### Exercises to complete
1. Answer these about the news digest on the Syria safe zone:
(a) How wide and how deep is the patch of land to be cleared of militants?
(b) Who said Ankara will not send ground troops into Syria?
(c) How many suspects have Turkish security forces detained in total?
2. Which news outlets does the news digest on the Syria safe zone cite as sources?

### Text block
* begin *
Creating a ‘safe zone’ in Syria; China’s ‘clearly military’ new islands; Obama’s African journey; SOCOM chiefs discuss women’s roles; And a bit more.
Safe zone, buffer zone, Islamic State-free zone—just don’t call it a “no-fly” zone. The sudden escalation of the Turkish military’s role in the fight against the Islamic State brings with it a plan to clear militants from a patch of land 50 miles wide and 25 miles deep along northern Syria, U.S. and Turkish officials said Sunday.
The deal’s “known knowns”—Officials agreed “in general terms on a plan that envisions American warplanes, Syrian insurgents and Turkish forces working together…to clear Islamic State militants from a heavily contested area roughly between the eastern outskirts of the city of Aleppo and the Euphrates River,” the New York Times reports.
Why? Too many displaced Syrians have crossed into Turkey for relative safety, the Wall Street Journal reports, with U.S. officials staunchly opposed to calling it a “no-fly” zone since “that would require support from the United Nations Security Council, where Russia and China would likely oppose it.”
Friends with benefits: “Turkey can claim that it will lead to the creation of a buffer zone inside Syria that it has long sought. And the U.S. is able to open a new military front in the war to clamp down on a section of the border that serves as the Islamic State’s main lifeline to the world,” WSJ adds.
Who also stands to gain: Syria’s President Bashar al-Assad, whose beleaguered forces could get a bit of breather from stepped up offensives in Syria’s destabilized northwest, The Atlantic’s Matt Schiavenza writes.
But Ankara will not send ground troops into Syria, Turkish Prime Minister Ahmet Davutoglu said this morning. That via AFP here.
Meantime, Turkish security forces have continued raiding alleged ISIS and Kurdish militants across multiple locations, bringing the total number of suspects detained to well over 800, Reuters reports this morning.
* end *
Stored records
* begin *
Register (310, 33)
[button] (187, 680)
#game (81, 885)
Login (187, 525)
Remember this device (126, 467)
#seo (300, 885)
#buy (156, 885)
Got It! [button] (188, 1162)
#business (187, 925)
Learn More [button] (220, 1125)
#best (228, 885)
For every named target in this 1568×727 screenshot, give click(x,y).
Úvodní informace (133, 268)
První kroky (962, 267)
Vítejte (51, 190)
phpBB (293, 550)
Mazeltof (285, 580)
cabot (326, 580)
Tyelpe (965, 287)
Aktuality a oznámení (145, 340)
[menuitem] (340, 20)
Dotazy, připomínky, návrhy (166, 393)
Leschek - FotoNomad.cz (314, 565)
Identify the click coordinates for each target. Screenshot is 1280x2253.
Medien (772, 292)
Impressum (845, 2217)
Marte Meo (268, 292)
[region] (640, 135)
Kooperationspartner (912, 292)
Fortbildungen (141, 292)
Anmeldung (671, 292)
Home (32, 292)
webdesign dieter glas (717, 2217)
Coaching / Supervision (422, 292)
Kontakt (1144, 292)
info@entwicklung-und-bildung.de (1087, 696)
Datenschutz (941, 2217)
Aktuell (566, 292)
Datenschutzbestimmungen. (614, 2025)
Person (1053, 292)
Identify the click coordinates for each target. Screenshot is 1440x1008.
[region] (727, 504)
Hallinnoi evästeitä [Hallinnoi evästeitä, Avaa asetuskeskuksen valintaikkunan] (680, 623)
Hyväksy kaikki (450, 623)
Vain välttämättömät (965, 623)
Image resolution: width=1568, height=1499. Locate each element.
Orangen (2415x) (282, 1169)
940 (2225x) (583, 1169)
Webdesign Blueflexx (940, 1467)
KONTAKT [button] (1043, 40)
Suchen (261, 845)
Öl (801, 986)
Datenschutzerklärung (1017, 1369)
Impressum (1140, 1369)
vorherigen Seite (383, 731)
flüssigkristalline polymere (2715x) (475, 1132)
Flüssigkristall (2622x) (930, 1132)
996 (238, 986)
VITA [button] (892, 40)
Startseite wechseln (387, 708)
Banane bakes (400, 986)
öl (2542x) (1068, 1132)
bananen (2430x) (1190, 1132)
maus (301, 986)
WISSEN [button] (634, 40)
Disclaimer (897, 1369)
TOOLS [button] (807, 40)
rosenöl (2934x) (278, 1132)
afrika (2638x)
* end *
### Written answers
1.
(a) 50 miles wide and 25 miles deep
(b) Turkish Prime Minister Ahmet Davutoglu
(c) Well over 800

2. The New York Times, the Wall Street Journal, The Atlantic, AFP, Reuters